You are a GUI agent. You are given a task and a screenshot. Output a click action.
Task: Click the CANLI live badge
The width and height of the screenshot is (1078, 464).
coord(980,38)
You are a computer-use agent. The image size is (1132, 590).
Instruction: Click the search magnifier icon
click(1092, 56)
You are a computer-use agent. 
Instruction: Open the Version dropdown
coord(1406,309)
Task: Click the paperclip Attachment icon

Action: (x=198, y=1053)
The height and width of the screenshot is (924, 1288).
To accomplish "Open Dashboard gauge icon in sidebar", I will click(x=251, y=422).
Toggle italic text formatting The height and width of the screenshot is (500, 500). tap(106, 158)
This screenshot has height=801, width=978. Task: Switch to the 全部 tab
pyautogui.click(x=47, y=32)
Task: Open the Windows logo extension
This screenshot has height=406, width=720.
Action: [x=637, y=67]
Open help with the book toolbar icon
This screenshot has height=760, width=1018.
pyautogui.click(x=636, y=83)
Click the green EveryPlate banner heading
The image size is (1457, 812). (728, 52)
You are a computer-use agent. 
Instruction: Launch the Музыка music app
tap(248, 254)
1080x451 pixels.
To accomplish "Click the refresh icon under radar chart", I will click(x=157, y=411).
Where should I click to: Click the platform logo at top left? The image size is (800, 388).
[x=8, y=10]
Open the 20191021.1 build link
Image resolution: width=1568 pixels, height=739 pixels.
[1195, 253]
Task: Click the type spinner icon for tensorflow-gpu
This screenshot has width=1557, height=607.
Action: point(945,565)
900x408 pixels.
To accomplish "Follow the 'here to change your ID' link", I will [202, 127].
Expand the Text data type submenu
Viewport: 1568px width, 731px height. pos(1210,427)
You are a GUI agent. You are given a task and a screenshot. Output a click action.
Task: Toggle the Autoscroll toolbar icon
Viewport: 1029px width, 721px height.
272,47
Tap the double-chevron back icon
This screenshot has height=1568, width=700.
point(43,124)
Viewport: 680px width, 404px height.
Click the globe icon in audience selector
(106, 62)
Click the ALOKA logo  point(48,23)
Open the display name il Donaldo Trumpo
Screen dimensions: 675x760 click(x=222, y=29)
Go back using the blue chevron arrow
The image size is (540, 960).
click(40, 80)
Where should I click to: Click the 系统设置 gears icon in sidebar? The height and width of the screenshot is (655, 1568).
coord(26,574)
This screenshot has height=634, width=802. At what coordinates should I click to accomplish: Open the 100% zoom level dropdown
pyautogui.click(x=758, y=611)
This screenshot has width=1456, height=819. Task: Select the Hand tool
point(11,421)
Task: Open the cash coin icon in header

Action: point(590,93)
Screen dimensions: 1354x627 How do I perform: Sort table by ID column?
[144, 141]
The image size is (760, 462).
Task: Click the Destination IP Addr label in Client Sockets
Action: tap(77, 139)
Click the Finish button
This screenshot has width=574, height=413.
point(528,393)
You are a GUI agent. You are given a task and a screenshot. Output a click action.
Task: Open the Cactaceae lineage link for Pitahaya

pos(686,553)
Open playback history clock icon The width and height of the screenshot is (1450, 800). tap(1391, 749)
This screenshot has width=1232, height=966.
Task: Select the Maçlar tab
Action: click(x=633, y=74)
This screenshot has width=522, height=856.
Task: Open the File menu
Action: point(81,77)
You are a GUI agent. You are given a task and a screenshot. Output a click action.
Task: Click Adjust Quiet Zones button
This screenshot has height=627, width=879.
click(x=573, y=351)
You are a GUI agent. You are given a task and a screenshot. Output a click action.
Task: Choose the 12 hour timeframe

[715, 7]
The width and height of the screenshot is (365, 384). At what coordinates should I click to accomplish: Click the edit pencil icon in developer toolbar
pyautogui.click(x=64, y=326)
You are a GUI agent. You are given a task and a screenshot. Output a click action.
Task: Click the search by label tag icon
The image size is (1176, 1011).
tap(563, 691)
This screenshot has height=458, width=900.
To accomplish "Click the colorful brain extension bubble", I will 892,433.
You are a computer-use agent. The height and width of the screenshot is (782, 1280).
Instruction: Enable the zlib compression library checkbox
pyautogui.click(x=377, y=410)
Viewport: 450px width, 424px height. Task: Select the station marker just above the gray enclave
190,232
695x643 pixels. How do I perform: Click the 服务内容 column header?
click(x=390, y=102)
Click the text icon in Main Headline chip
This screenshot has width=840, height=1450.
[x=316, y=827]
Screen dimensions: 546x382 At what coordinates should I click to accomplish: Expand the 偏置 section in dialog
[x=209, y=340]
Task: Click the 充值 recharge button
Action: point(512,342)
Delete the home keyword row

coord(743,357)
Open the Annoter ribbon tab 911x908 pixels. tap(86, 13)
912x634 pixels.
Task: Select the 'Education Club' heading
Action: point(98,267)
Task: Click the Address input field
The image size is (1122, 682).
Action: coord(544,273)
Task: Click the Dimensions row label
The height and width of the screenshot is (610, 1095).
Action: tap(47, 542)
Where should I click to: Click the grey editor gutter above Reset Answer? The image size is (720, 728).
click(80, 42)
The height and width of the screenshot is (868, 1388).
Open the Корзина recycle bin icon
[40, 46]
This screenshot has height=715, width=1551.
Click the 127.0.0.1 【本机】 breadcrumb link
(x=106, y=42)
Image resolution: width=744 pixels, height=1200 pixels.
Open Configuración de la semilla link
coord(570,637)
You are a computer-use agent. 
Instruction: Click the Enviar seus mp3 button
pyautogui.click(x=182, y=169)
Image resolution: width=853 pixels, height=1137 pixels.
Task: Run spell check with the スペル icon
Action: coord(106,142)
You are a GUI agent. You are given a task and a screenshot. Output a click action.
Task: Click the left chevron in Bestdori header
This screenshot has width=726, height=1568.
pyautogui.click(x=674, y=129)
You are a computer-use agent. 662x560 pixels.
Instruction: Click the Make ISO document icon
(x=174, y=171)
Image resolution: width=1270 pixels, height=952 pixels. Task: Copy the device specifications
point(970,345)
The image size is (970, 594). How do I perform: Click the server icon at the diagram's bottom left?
----
◆ INSTRUCTIONS FOR THE TASK ◆
Search the entries for the string "Toggle" and return each line where it turns up.

◆ EXERCISE RESPONSE ◆
Toggle italic text formatting The height and width of the screenshot is (500, 500). tap(106, 158)
Task: Toggle the Autoscroll toolbar icon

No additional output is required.